★★★☆☆
3/5
Em Mirante, nono álbum do compositor canadense Nick Storring, a relação entre experimentação sonora e memória transcende fronteiras geográficas, transformando-se em um exercício de escuta ativa. Distanciando-se de Humbucker (2025) — trabalho anterior que priorizava captações acústicas sem mediação sintética —, Storring aqui lapida sua obsessão pelo orgânico, agora filtrada por uma imersão sensorial no Brasil. O álbum não é um documento etnográfico, mas um diário de viagem sonoro, cujos instrumentos tradicionais e gravações de campo são deslocados de seus contextos para compor uma narrativa abstrata.
A escolha por instrumentos como cavaquinho, cuíca e pandeiro poderia soar como um gesto óbvio, mas Storring os subverte com maestria. Em vez de replicar gêneros brasileiros, ele os desmonta em átomos sonoros: o cavaquinho perde sua ginga característica para ganhar dissonâncias cortantes; a cuíca abandona seu papel no samba e vira um suspiro atmosférico; o pandeiro, fragmentado em padrões irregulares, transforma-se em um motor de percussão caótico. Essa desconstrução não é um acidente, mas uma estratégia — Storring usa esses elementos como pontes para criar texturas que oscilam entre o reconhecível e o enigmático. As gravações de campo, coletadas em São Paulo e Curitiba, seguem a mesma lógica: o burburinho urbano e os sons da natureza não ilustram cenários, mas operam como fantasmas acústicos.
A estrutura do álbum, marcada por faixas longas e repetições que se desdobram em microtexturas, revela uma fascinação pelo processo de desgaste sonoro. As repetições não são estáticas; elas acumulam camadas, como sedimentos, até que um simples motivo rítmico se transforme em um ecossistema complexo. Em Humbucker, Storring buscava a pureza dos sons acústicos e orgânicos; aqui, ele abraça a saturação controlada, em que múltiplas camadas coexistem sem hierarquia. A percussão, elemento central, não dita rumos, mas pulsa como um organismo vivo, tensionando a fronteira entre ordem e caos. Essa abordagem pode, em momentos, confundir-se com falta de direção, mas é justamente nessa ambiguidade que o álbum encontra sua força: como um espelho da própria experiência de descoberta, Mirante aceita o risco de se perder para encontrar novos caminhos.

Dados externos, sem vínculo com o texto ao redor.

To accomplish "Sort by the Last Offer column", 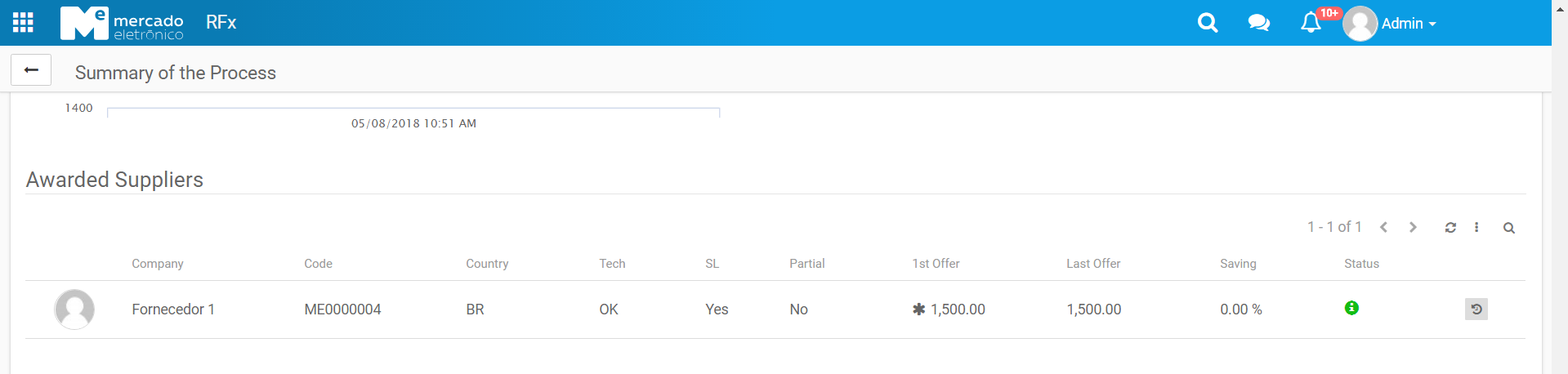I will pos(1093,264).
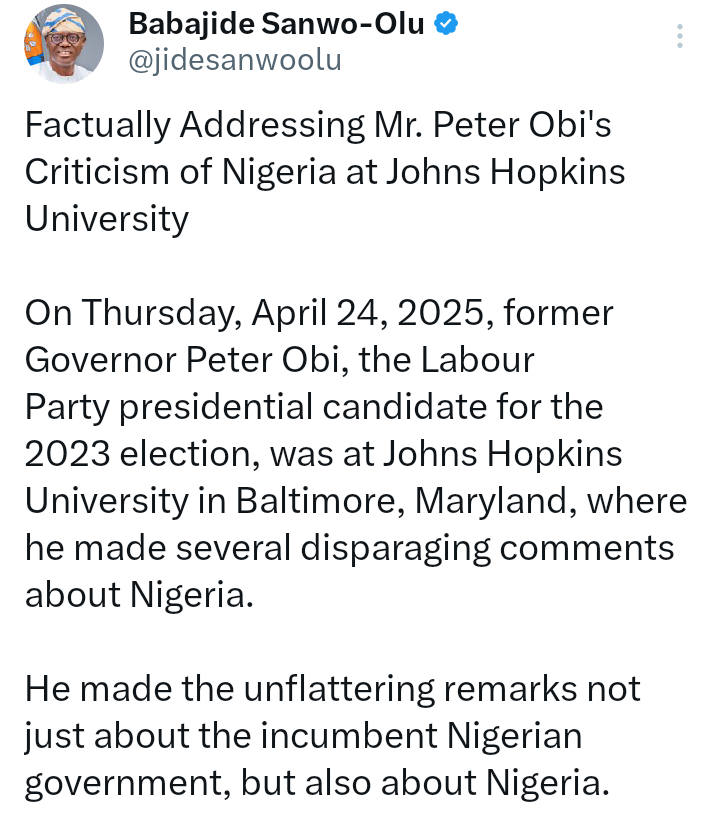Screen dimensions: 720x824
Task: Click the 'He made the unflattering remarks not' line
Action: (333, 689)
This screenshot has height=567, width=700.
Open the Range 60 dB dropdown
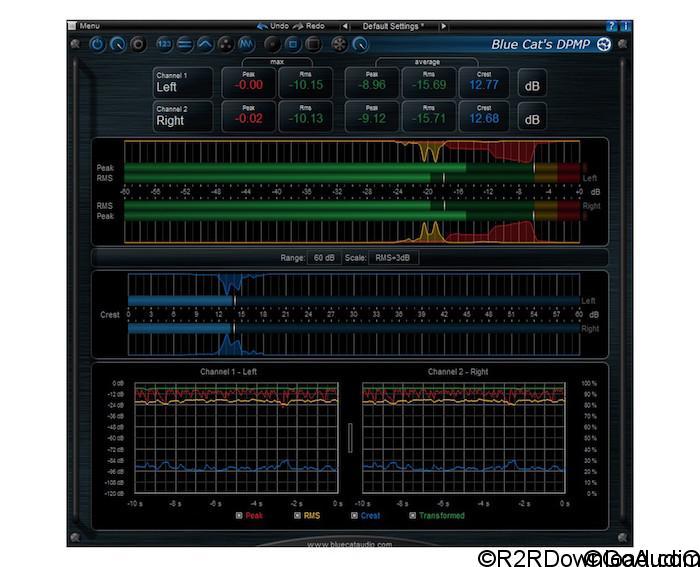pos(324,258)
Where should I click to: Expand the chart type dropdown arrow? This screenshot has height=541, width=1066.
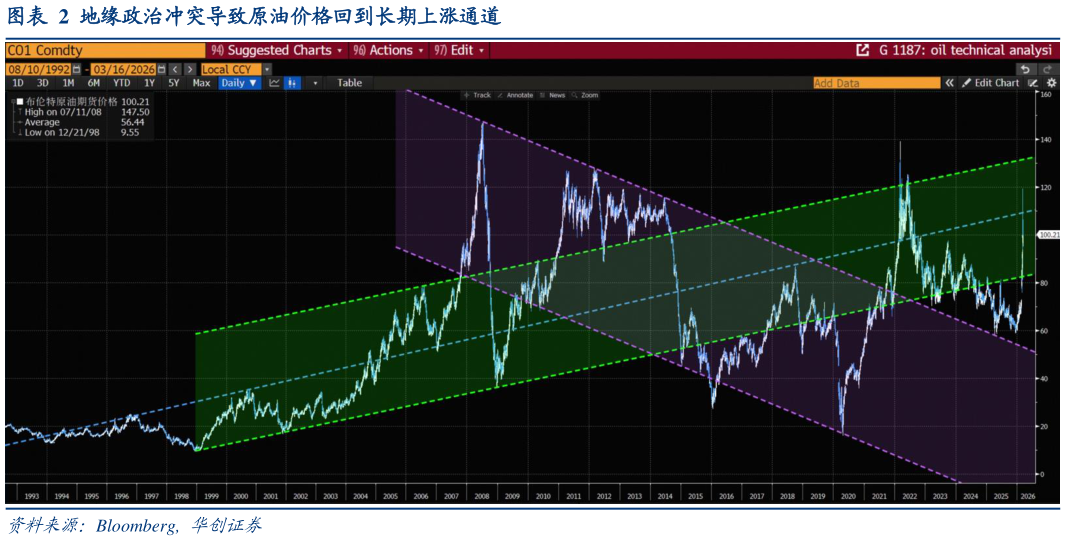pos(315,83)
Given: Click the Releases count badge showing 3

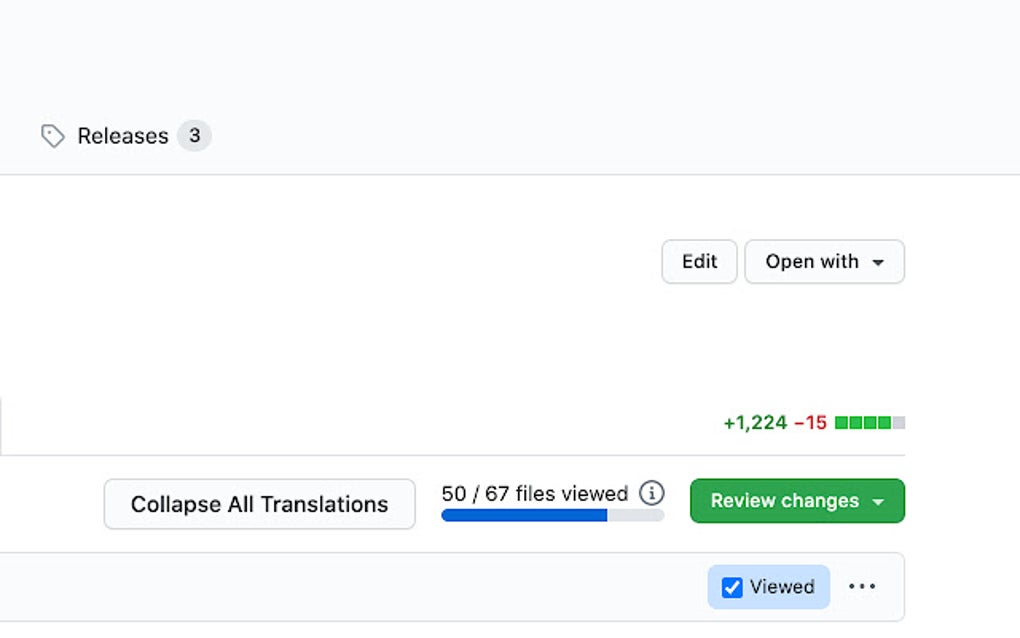Looking at the screenshot, I should click(x=196, y=136).
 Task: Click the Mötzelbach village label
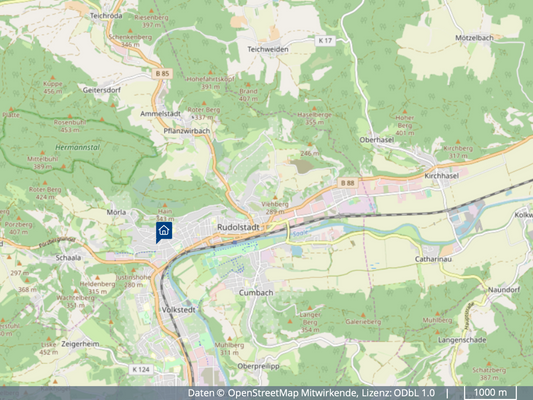(474, 38)
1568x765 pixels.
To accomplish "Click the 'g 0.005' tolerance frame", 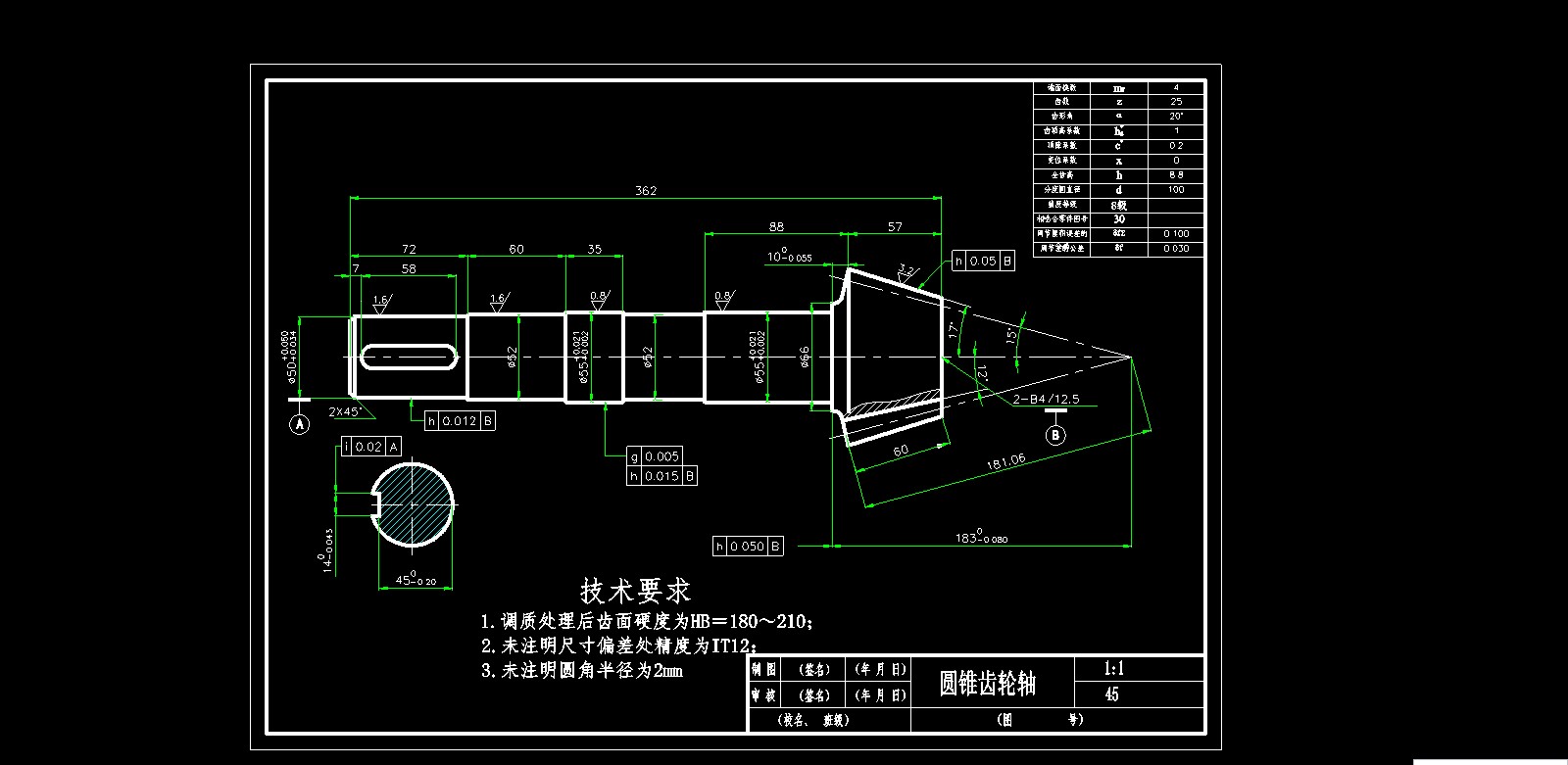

A conexão com o Brasil, como o próprio Storring admite, é mais afetiva do que literal. Duas faixas foram compostas antes de sua primeira visita ao país, e o projeto ganhou forma após um mergulho nas nuances cotidianas da cultura local. No entanto, o álbum não se propõe a decifrar o Brasil, e sim a traduzir impressões — a luz, os contrastes, a densidade das cidades — em uma linguagem sonora que evita o pitoresco. O título Mirante é uma metáfora precisa: Storring observa de um ponto elevado, consciente de que sua perspectiva é limitada, mas transforma essa limitação em virtude. Ao invés de apropriar-se de símbolos, ele os reinventa, criando um diálogo entre o externo (o país visitado) e o interno (sua subjetividade de "meio-gringo").
Mirante é um álbum que se move entre fissuras — entre o concreto e o abstrato, o caos e a pulsação, a observação e a invenção. Se há uma fragilidade em sua recusa a engajar-se profundamente com as raízes culturais que evoca, há também uma integridade rara: Storring não finge familiaridade onde não a tem. Em vez disso, oferece um retrato honesto de um encontro cultural mediado pela música experimental, onde o Brasil não é um destino, mas um ponto de partida para uma jornada introspectiva. Mais do que uma homenagem, o álbum é um convite a ouvir o mundo através de lentes desfocadas — onde a beleza reside justamente no que não se revela por completo.